= ACTIVITY =
The expected output is a verbatim reprint of the lines from the beginning of the data that follows through the line that contains "Task: Open the seanews.ir link".

########

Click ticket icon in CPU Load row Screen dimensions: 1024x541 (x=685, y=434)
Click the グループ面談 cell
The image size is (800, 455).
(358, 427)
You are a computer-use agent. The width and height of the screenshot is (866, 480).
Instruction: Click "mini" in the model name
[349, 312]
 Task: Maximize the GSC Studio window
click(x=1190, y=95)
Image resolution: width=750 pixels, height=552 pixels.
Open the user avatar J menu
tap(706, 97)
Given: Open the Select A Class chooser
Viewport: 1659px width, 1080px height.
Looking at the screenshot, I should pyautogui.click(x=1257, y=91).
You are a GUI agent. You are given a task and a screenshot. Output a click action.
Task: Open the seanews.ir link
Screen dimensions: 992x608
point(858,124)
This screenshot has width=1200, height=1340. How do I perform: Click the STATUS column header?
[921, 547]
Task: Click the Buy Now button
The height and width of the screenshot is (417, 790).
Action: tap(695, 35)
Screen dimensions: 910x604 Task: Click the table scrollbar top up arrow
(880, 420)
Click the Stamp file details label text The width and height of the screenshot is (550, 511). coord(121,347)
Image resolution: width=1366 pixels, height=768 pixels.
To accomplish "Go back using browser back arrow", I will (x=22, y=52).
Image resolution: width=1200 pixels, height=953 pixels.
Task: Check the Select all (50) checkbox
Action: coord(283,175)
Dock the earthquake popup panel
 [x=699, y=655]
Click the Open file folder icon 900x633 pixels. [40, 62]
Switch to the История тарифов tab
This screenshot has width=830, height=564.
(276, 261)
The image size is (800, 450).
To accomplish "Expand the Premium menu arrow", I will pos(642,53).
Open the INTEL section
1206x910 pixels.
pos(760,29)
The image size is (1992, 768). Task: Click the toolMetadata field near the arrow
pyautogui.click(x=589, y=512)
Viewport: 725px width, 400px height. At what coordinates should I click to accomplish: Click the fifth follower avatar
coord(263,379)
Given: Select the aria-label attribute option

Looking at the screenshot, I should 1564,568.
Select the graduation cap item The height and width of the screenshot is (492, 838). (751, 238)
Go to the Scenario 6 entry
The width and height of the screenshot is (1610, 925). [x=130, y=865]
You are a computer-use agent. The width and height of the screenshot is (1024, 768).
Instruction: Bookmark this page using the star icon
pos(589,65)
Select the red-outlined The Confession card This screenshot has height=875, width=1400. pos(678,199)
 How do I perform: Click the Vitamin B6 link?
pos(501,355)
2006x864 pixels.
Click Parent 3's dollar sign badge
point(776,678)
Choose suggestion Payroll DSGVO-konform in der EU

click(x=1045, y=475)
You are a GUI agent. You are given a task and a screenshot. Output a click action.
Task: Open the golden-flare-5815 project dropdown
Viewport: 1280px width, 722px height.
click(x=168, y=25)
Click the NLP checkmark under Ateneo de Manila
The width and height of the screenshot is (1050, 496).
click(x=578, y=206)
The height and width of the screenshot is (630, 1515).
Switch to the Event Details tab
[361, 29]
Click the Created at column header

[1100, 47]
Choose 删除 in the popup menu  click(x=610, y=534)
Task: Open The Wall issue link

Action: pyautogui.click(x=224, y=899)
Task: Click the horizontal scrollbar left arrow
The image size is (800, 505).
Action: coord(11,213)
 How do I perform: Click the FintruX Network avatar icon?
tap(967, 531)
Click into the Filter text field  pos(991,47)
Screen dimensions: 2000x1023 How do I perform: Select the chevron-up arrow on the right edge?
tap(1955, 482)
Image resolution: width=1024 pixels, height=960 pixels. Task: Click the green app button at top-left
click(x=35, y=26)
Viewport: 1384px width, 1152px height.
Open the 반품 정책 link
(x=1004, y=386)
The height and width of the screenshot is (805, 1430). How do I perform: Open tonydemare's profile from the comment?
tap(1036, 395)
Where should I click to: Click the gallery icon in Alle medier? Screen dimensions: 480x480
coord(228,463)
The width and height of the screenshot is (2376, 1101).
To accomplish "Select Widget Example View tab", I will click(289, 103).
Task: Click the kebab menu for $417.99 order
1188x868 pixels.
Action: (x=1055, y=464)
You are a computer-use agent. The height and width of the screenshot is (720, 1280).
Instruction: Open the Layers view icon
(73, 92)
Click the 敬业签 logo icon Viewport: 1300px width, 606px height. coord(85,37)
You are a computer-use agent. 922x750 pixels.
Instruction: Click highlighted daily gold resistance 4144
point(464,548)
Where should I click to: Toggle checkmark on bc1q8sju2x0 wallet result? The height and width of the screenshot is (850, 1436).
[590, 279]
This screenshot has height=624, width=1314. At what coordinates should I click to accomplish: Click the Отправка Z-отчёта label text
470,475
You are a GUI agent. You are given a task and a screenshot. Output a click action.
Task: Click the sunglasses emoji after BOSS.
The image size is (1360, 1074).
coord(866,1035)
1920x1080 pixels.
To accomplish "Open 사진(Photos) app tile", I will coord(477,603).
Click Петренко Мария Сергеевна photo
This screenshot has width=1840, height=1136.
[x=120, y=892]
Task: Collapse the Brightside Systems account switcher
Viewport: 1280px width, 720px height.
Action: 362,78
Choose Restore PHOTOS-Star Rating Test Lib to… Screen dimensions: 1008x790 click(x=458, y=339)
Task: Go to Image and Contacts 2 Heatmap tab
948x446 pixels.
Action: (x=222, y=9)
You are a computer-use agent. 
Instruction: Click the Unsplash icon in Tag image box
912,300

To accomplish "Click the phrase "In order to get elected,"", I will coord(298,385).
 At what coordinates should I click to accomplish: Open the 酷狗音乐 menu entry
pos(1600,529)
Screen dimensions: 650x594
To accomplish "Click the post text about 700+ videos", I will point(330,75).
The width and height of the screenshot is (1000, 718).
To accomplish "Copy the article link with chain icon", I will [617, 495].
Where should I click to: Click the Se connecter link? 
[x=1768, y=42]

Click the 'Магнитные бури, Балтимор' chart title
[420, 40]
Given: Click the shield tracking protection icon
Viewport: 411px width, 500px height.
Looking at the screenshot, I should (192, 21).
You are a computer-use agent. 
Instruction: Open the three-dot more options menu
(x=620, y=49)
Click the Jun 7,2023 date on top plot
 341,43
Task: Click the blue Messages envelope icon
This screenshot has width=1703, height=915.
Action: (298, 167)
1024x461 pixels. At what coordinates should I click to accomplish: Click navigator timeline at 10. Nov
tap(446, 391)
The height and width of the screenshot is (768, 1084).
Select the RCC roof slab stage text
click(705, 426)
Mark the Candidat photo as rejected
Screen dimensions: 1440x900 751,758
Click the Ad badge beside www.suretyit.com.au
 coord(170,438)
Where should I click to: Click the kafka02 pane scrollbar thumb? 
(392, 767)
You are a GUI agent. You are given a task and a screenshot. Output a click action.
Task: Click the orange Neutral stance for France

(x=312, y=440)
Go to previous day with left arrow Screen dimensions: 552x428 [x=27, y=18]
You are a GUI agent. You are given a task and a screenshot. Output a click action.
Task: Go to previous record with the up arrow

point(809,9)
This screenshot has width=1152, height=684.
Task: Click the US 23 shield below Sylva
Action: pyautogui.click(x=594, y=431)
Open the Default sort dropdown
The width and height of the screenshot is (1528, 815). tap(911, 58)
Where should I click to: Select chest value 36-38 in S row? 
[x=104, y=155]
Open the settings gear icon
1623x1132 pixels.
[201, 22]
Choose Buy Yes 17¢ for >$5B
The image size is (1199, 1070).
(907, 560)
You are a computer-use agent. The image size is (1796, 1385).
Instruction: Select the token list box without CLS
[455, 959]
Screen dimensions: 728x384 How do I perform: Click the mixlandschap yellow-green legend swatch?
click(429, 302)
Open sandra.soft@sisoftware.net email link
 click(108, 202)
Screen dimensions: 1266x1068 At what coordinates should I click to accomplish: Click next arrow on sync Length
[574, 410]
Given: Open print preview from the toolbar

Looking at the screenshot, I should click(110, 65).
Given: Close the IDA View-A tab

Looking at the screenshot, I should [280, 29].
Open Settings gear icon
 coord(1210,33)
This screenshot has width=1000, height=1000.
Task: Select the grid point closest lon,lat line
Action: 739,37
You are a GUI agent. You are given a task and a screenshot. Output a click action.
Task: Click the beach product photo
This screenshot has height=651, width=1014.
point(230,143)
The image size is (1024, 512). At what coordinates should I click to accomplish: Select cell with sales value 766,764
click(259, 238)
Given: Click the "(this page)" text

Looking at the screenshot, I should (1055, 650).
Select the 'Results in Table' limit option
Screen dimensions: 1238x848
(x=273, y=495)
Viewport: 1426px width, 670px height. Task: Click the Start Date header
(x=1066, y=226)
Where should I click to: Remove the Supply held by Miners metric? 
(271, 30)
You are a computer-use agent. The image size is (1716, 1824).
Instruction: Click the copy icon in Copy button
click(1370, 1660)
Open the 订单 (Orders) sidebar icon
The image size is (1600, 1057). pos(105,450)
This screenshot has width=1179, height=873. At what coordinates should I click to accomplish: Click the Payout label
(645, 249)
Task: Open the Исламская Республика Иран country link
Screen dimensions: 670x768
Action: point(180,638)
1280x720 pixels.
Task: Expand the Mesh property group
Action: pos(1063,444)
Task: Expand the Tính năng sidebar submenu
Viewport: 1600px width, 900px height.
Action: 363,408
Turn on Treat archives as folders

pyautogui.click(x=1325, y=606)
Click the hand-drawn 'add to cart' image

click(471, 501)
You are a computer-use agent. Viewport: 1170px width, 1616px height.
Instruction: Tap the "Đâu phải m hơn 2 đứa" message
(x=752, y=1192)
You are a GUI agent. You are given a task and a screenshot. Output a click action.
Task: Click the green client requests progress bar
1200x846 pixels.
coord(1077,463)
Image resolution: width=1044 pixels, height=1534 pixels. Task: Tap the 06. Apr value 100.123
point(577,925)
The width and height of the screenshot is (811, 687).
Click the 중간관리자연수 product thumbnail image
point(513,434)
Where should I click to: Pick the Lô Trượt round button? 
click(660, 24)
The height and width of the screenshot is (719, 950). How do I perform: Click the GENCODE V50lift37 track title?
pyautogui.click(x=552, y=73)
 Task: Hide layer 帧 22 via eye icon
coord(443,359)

########

= SOLUTION =
Click ticket icon in CPU Load row Screen dimensions: 1024x541 (x=685, y=434)
Click the グループ面談 cell
The image size is (800, 455).
(358, 427)
You are a computer-use agent. The width and height of the screenshot is (866, 480).
Instruction: Click "mini" in the model name
[349, 312]
 Task: Maximize the GSC Studio window
click(x=1190, y=95)
Image resolution: width=750 pixels, height=552 pixels.
Open the user avatar J menu
tap(706, 97)
Given: Open the Select A Class chooser
Viewport: 1659px width, 1080px height.
Looking at the screenshot, I should pyautogui.click(x=1257, y=91).
You are a GUI agent. You are given a task and a screenshot. Output a click action.
Task: Open the seanews.ir link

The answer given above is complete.